No podía sacudirse la sensación de que la situación actual se había extendido más allá de las capacidades de su equipo. Sin importar las pistas que descubrieran, parecía como si los hilos del destino conspiraran para cortarlos, dejando sus investigaciones aparentemente destinadas al fracaso.
Esta incertidumbre hizo que Lumian dudara, haciéndolo cauteloso de profundizar en el misterio, temiendo que sus acciones pudieran poner en peligro inadvertidamente el tenue destello de las pistas menos significativas por su cuenta. Termiboros reside dentro de ti, una piedra pesada capaz de agitar ondas en el Río del Destino. No es fácil de influenciar, a diferencia de la esperanza a la que aún se aferraban.
Poco después, el mensajero «muñeco» regresó, portando papeles doblados con pulcritud.
«Todos los destinos se entrelazan para tejer un gran drama.
«Si te encuentras con cualquier pista futura, comparte las vitales conmigo. Investiga las pistas menos significativas por tu cuenta. Termiboros reside dentro de ti, una piedra pesada capaz de agitar ondas en el Río del Destino. No es fácil de influenciar, a diferencia de los demás.
«Además, haremos otros intentos».
Otros intentos… Lumian percibió que el Club del Tarot había emprendido numerosos esfuerzos clandestinos, sin embargo, como los suyos, estas investigaciones finalmente habían resultado infructuosas.
Considerando la potencia del Club del Tarot, Lumian sospechaba que este caso podría encontrarse con interferencia directa de ángeles o incluso dioses malignos.
Después de reducir la carta a cenizas, Lumian se recostó en su cama.
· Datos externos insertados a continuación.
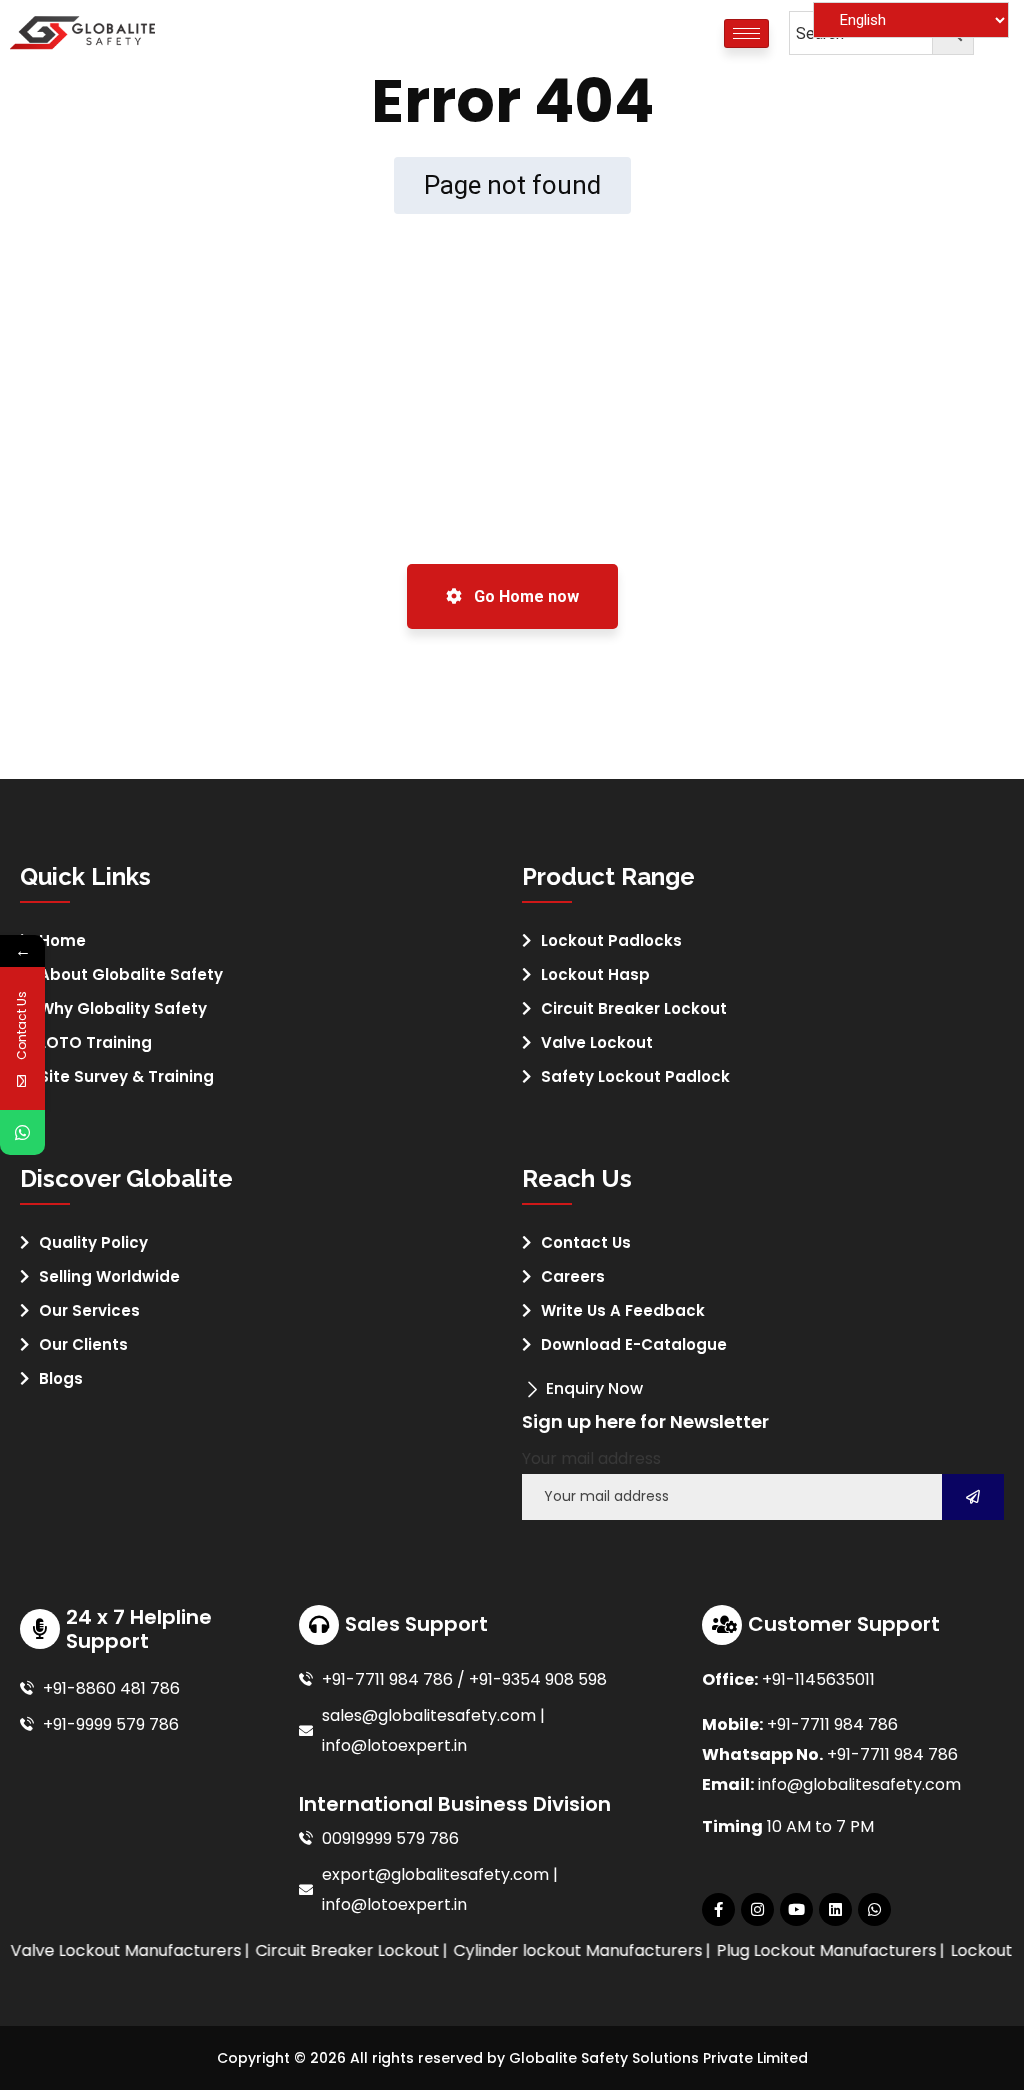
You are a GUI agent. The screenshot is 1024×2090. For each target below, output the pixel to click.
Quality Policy (93, 1242)
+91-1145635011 (818, 1679)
Mientras se preparaba para dormir, contempló la dirección que debería tomar su investigación.
«Vinculado a la Pensión, individuos dedicados a pintar, escribir y aquellos con inclinación por la lectura tienden a encontrar problemas…»
En el torbellino de sus pensamientos, la mente de Lumian se posó en una persona.
Gabriel, el dramaturgo que una vez se había alojado en la Posada del Gallo Dorado.
Gabriel se había mudado a la calle Saint-Michel en el Barrio 2, un distrito repleto de pintores y autores. Era un centro ideal para intercambios artísticos.
El señor K y las organizaciones oficiales solo habían descartado a pintores y autores bien conocidos. Innumerables talentos aspirantes que aún no se habían hecho un nombre acuden a Trier. La investigación de todos estos aspirantes en un lapso corto parece una tarea insuperable. Además, muchos jóvenes soñadores que persiguen ambiciones artísticas llaman hogar a esta ciudad. Los Buscasueños incluso habían arrojado sus registros a las llamas…
Lumian rápidamente tomó una decisión. Al amanecer, planeaba visitar a Gabriel, preguntando si el dramaturgo se había encontrado con autores o pintores oscuros que aún no habían logrado reconocimiento, o si alguna anécdota inusual había circulado entre estos círculos artísticos.